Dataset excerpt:
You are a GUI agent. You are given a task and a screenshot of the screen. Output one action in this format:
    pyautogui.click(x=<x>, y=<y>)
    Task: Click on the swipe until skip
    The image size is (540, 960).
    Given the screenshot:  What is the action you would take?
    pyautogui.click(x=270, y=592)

• **Exercise requirements**: Format each line of the data above as a JSON list of strings, one string per line, leaving out any blank lines.

• **The completed task**:
[
  "You are a GUI agent. You are given a task and a screenshot of the screen. Output one action in this format:",
  "    pyautogui.click(x=<x>, y=<y>)",
  "    Task: Click on the swipe until skip",
  "    The image size is (540, 960).",
  "    Given the screenshot:  What is the action you would take?",
  "    pyautogui.click(x=270, y=592)"
]